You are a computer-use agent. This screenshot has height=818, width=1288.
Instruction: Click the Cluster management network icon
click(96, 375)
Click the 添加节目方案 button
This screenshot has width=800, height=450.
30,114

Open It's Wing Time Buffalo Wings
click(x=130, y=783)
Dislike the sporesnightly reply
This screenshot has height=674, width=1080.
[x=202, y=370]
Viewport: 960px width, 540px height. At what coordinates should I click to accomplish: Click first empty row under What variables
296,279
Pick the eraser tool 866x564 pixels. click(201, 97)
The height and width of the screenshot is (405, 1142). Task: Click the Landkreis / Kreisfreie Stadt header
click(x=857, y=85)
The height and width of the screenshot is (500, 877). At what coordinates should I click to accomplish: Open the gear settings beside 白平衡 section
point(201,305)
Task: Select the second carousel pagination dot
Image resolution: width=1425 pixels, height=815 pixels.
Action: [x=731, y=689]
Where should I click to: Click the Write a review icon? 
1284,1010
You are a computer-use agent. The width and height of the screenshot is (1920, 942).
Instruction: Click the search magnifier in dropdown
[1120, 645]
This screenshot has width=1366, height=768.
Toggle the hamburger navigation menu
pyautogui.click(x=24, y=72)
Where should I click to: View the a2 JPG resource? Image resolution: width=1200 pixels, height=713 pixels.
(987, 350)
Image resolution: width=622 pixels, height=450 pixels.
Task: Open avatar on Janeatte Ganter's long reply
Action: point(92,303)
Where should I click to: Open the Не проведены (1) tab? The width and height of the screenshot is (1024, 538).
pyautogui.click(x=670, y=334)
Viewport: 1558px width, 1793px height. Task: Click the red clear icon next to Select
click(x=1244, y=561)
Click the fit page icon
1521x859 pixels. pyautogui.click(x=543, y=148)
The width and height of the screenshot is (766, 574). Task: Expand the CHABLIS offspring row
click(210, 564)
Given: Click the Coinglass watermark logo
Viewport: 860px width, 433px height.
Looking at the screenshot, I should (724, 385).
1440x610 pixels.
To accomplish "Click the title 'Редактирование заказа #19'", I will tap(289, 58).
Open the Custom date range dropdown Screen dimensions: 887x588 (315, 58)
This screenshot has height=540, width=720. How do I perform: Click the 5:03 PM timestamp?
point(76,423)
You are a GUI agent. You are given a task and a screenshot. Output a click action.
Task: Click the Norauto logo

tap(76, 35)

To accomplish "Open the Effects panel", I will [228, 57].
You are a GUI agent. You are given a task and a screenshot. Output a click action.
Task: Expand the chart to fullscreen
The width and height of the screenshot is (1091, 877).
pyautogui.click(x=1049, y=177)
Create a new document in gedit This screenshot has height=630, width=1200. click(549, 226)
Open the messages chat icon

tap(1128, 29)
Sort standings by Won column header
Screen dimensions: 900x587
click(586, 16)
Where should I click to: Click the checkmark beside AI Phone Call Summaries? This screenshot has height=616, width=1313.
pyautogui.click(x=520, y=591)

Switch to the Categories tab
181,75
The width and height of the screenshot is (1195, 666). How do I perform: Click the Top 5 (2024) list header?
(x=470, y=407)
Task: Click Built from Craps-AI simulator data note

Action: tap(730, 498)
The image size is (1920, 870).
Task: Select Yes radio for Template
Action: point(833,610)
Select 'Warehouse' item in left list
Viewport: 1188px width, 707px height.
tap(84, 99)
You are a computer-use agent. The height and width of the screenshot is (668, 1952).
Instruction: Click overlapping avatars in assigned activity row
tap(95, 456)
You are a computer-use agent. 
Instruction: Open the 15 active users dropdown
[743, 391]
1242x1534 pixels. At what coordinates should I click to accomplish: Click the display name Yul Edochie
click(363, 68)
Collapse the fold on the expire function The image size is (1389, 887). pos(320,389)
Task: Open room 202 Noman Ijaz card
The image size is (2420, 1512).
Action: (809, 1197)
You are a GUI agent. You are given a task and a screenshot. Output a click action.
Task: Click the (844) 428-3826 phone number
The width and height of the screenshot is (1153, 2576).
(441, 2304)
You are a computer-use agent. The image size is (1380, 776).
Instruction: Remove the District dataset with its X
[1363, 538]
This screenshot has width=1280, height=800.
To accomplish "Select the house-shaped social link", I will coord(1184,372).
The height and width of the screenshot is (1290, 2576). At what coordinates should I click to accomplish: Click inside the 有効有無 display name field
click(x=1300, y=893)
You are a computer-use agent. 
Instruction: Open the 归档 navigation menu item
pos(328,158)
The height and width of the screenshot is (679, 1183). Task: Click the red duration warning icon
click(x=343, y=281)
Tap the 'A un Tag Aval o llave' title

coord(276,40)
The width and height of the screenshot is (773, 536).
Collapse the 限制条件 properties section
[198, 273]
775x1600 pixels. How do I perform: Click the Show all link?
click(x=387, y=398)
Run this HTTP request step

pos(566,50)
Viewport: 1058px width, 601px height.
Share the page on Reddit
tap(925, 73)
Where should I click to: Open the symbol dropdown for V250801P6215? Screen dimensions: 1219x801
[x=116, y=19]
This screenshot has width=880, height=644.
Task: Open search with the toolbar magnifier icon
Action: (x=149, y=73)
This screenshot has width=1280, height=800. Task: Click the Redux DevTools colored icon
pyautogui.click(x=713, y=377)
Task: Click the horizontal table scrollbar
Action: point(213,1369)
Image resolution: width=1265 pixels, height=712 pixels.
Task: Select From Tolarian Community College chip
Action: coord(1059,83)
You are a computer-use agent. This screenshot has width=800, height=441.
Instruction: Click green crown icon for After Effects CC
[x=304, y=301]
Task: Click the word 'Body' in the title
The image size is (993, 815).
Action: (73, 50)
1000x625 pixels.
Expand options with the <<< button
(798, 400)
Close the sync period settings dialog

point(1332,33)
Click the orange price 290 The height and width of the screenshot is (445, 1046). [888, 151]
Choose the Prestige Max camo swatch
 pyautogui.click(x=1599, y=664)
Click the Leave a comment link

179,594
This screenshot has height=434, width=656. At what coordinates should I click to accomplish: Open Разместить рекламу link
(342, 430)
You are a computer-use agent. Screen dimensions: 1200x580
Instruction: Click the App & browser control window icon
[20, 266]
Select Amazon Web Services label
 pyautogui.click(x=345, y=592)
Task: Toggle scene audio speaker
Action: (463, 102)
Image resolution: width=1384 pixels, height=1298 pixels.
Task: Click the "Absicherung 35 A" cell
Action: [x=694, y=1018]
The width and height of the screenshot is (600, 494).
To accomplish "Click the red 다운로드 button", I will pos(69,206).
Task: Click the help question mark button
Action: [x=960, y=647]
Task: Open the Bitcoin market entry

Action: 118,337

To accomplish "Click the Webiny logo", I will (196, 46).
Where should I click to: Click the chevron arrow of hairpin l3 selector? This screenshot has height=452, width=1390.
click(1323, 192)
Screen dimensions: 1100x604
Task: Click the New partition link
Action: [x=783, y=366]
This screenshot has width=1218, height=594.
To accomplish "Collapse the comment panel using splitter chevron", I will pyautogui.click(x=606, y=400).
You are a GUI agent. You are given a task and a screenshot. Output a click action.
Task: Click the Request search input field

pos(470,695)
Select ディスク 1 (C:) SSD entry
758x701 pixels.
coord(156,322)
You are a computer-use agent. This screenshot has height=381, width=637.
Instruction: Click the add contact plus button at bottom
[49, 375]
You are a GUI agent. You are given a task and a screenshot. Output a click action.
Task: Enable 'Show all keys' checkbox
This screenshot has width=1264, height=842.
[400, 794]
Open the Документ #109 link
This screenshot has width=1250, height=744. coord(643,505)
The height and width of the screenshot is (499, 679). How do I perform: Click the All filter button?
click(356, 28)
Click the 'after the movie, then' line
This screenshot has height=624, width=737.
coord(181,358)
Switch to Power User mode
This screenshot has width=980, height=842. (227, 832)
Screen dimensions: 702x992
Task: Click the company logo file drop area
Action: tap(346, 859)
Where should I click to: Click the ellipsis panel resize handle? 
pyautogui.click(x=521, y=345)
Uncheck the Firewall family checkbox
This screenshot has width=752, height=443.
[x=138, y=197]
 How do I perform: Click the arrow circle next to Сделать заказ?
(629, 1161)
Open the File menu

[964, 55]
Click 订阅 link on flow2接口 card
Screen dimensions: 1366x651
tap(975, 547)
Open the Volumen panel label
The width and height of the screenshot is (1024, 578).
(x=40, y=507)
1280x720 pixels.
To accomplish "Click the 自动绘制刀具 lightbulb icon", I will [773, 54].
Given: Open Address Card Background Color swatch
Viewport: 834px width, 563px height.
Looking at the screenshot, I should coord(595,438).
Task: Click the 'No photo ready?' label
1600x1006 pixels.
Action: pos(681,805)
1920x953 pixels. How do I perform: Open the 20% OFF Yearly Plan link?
^^^^
**Your objective**
Looking at the entries above, can you reproduce exactly the lines from the one that holds "This screenshot has width=1280, height=800. Task: Click" through the one that holds "The width and height of the screenshot is (600, 494).", and only those?

**Solved problem**
This screenshot has width=1280, height=800. Task: Click the Redux DevTools colored icon
pyautogui.click(x=713, y=377)
Task: Click the horizontal table scrollbar
Action: point(213,1369)
Image resolution: width=1265 pixels, height=712 pixels.
Task: Select From Tolarian Community College chip
Action: coord(1059,83)
You are a computer-use agent. This screenshot has width=800, height=441.
Instruction: Click green crown icon for After Effects CC
[x=304, y=301]
Task: Click the word 'Body' in the title
The image size is (993, 815).
Action: (73, 50)
1000x625 pixels.
Expand options with the <<< button
(798, 400)
Close the sync period settings dialog

point(1332,33)
Click the orange price 290 The height and width of the screenshot is (445, 1046). [888, 151]
Choose the Prestige Max camo swatch
 pyautogui.click(x=1599, y=664)
Click the Leave a comment link

179,594
This screenshot has height=434, width=656. At what coordinates should I click to accomplish: Open Разместить рекламу link
(342, 430)
You are a computer-use agent. Screen dimensions: 1200x580
Instruction: Click the App & browser control window icon
[20, 266]
Select Amazon Web Services label
 pyautogui.click(x=345, y=592)
Task: Toggle scene audio speaker
Action: (463, 102)
Image resolution: width=1384 pixels, height=1298 pixels.
Task: Click the "Absicherung 35 A" cell
Action: [x=694, y=1018]
The width and height of the screenshot is (600, 494).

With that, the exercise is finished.